** Data in this exercise follows **

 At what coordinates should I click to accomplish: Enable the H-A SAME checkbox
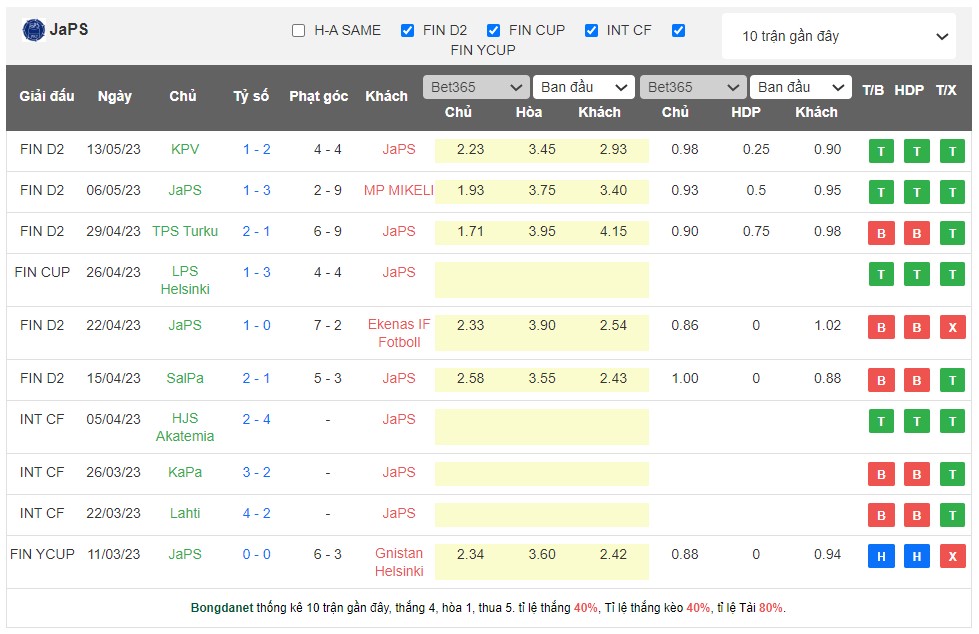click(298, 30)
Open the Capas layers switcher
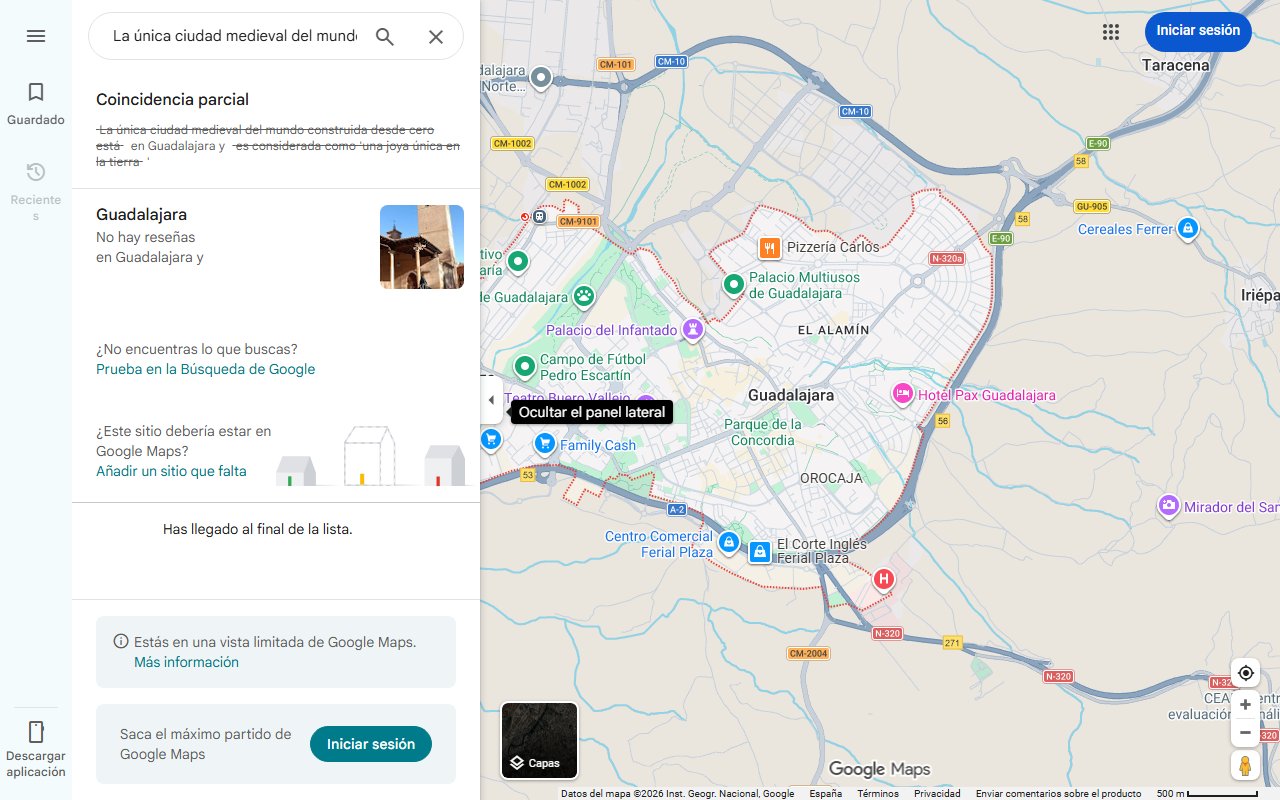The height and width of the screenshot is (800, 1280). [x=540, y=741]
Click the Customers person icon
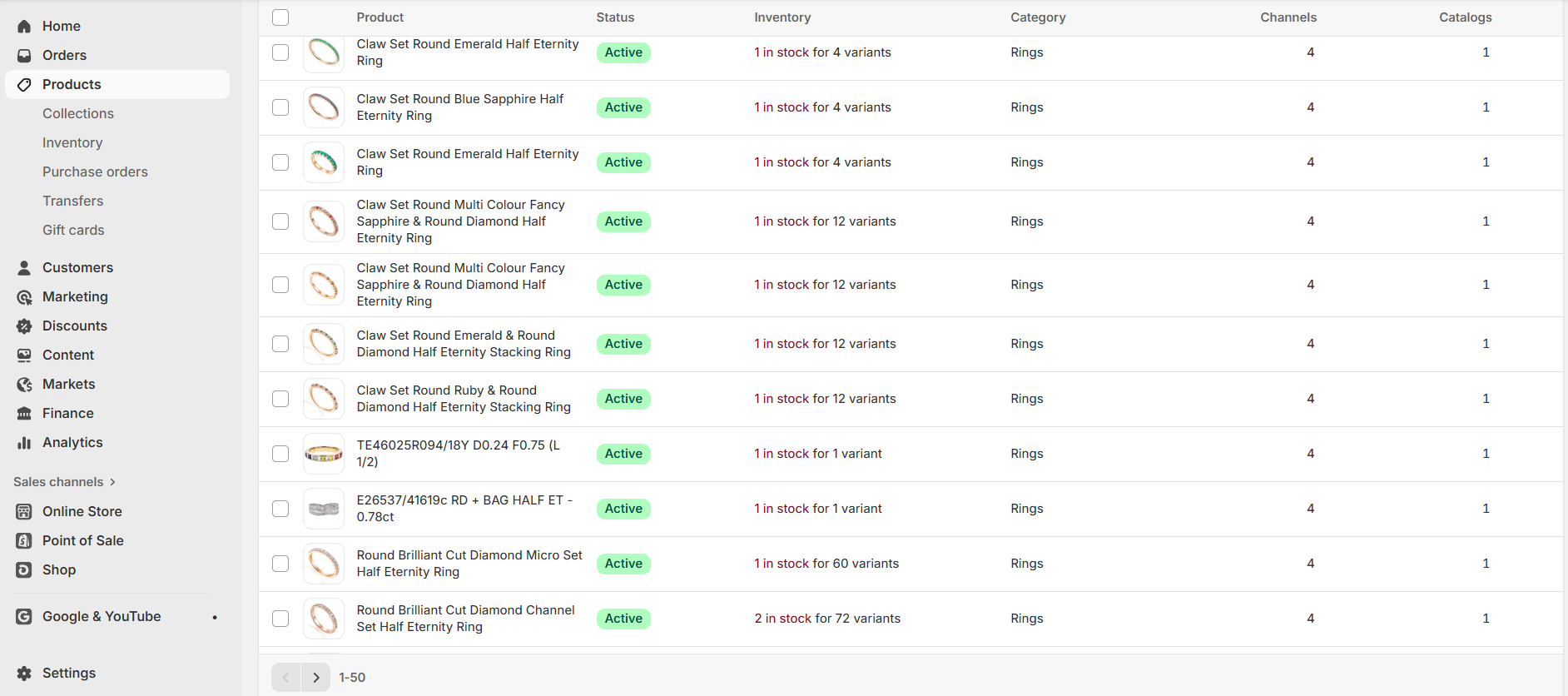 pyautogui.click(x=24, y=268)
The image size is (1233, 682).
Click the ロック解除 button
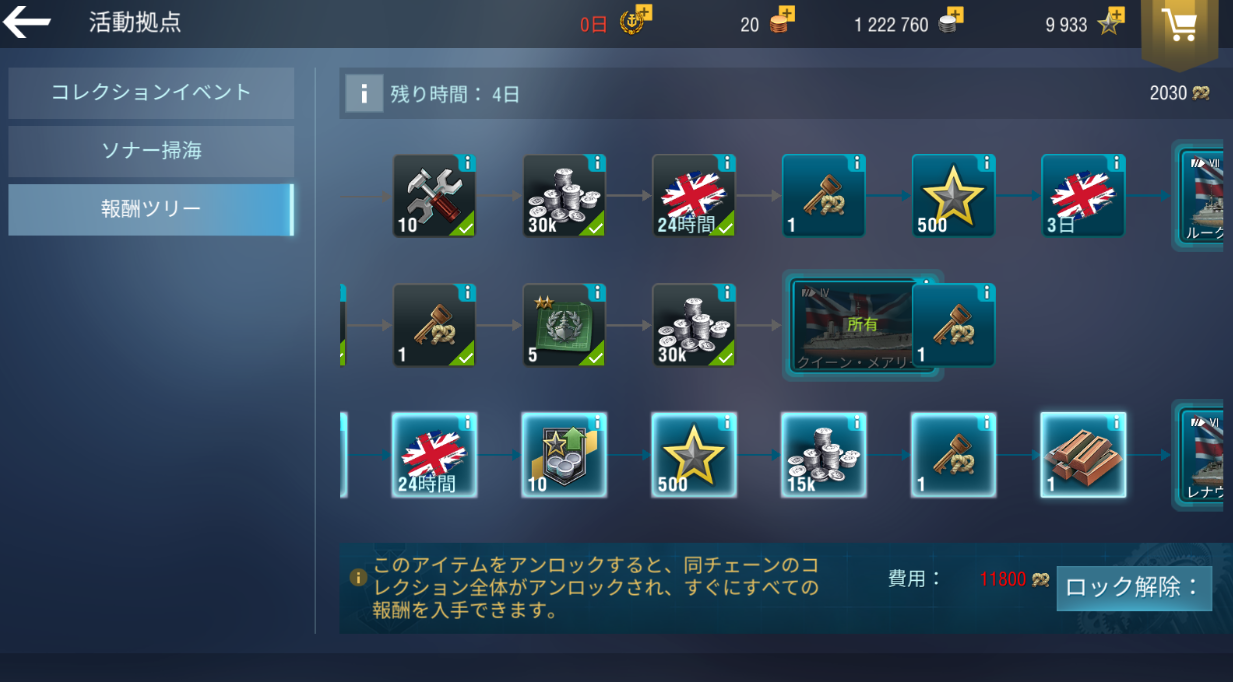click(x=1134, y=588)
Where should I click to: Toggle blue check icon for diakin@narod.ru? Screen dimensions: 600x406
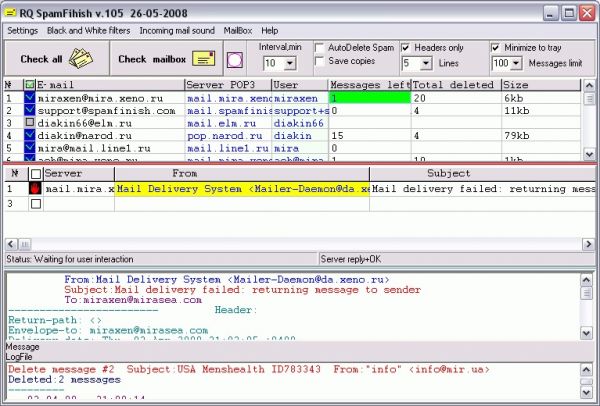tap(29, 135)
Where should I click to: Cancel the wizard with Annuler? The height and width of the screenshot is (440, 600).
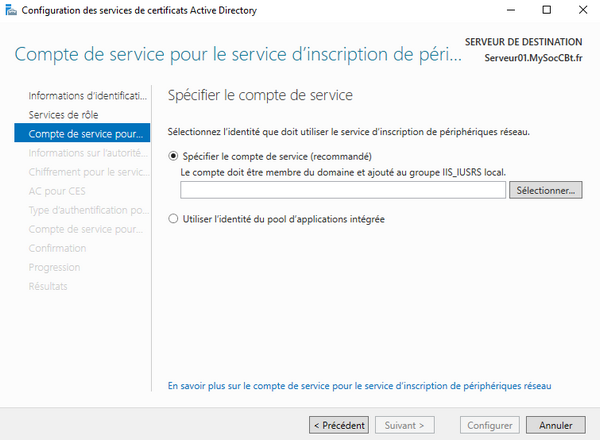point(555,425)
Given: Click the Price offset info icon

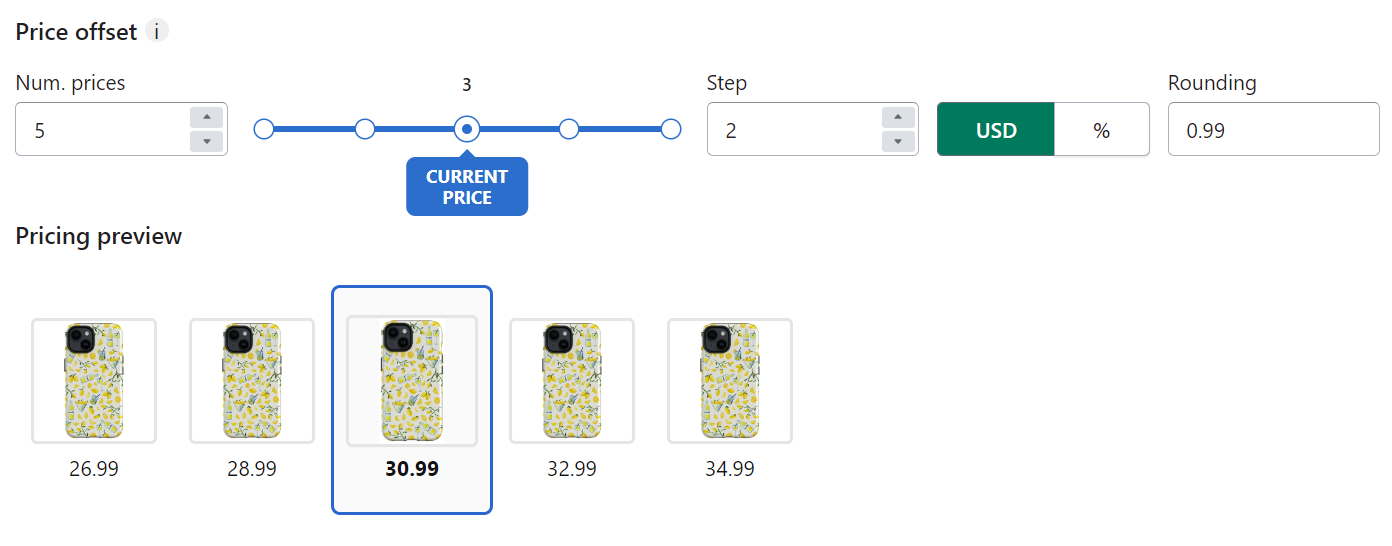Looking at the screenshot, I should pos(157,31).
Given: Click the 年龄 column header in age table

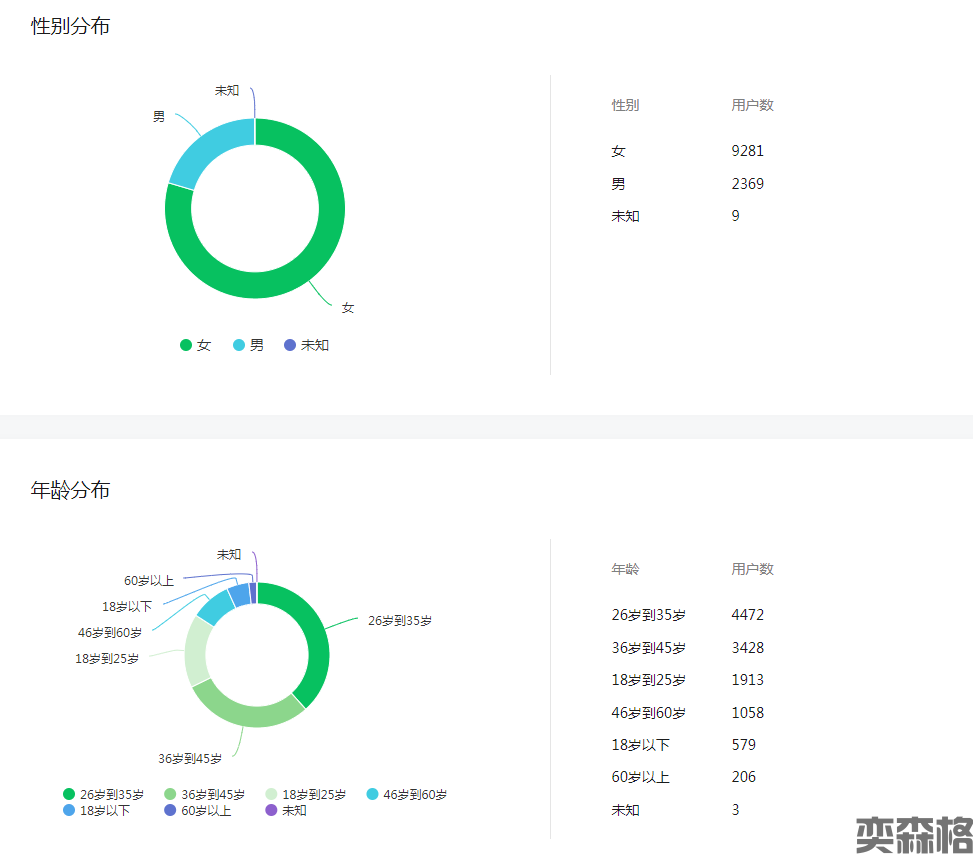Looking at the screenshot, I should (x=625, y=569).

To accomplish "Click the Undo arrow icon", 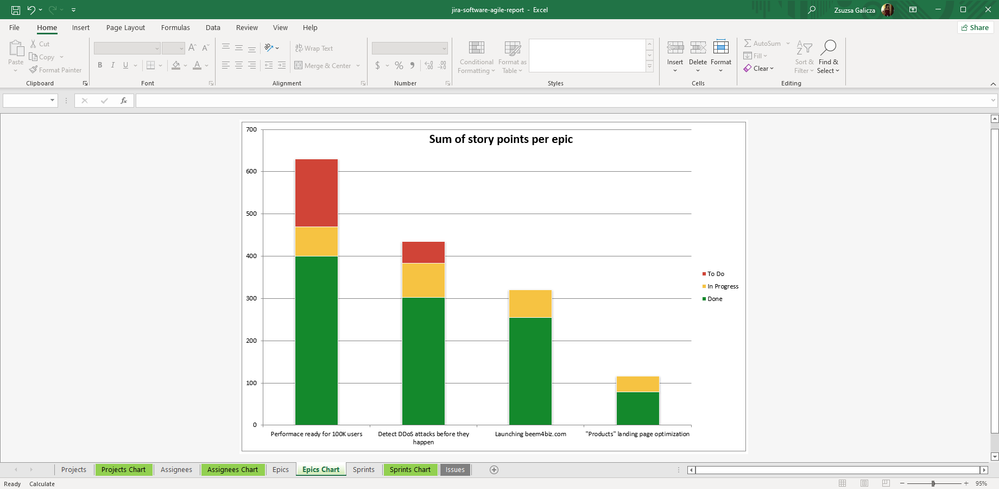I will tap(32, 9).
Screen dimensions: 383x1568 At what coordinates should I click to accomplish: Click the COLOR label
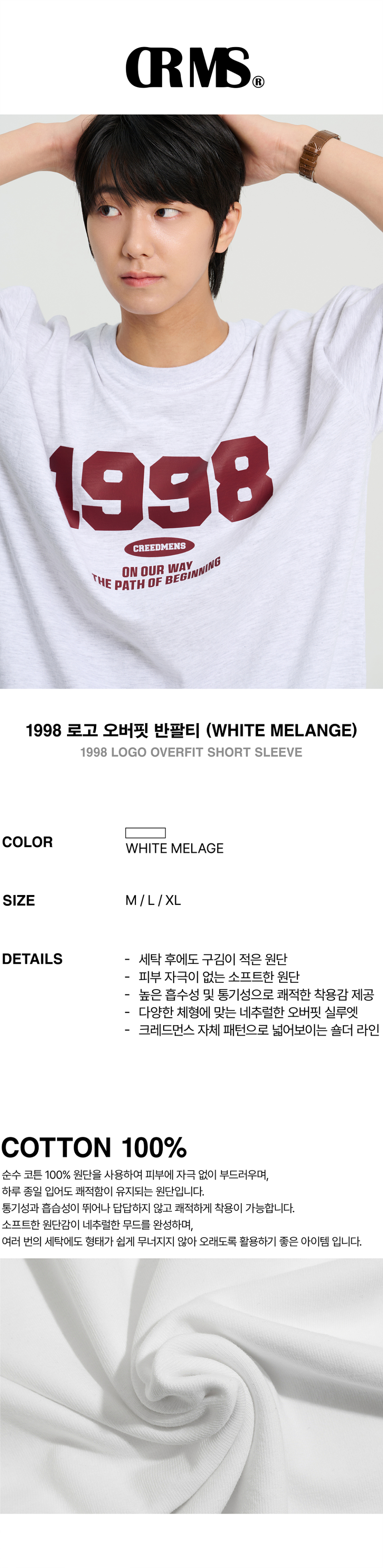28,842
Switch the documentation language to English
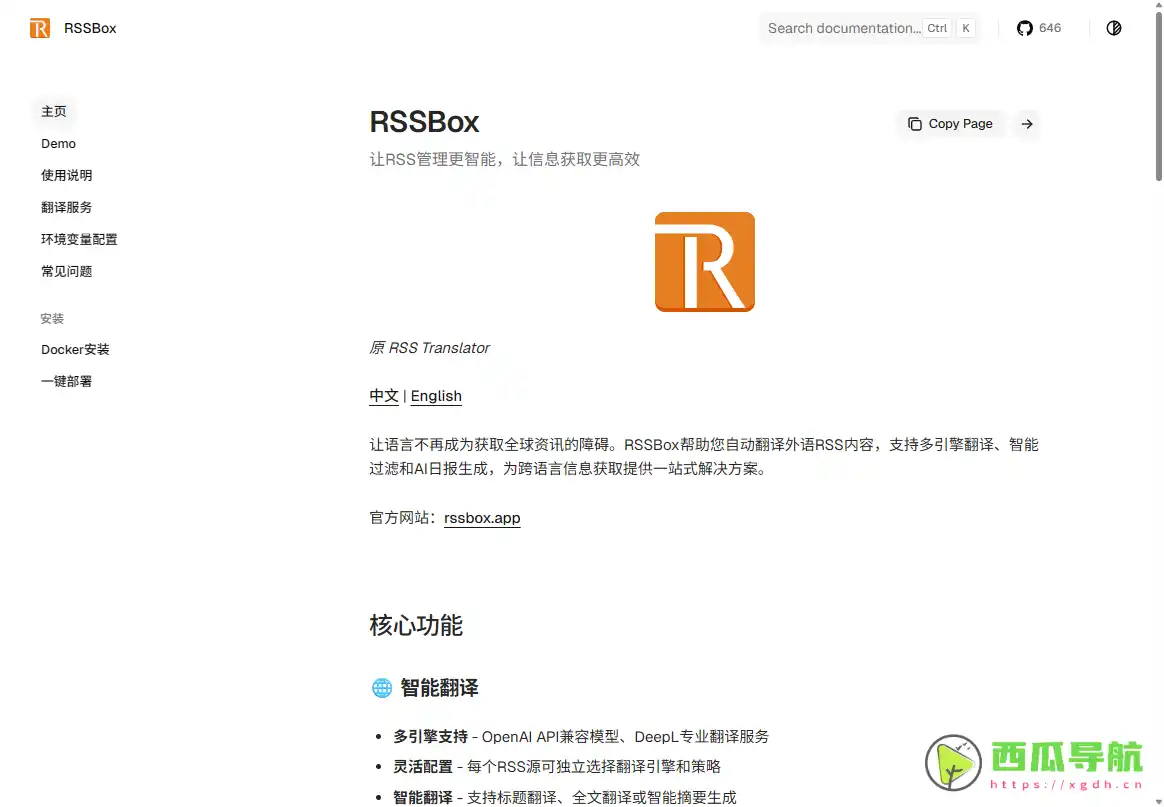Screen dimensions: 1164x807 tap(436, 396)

** End of Data in this exercise **

The lines to copy begin at the one containing "Screen dimensions: 383x1568" and end at the last line of the records. Set down exactly those lines and no others, both ends included, and omit all pictures.

Screen dimensions: 383x1568 At what coordinates should I click to accomplish: Click the COLOR label
28,842
Switch the documentation language to English
Screen dimensions: 1164x807 tap(436, 396)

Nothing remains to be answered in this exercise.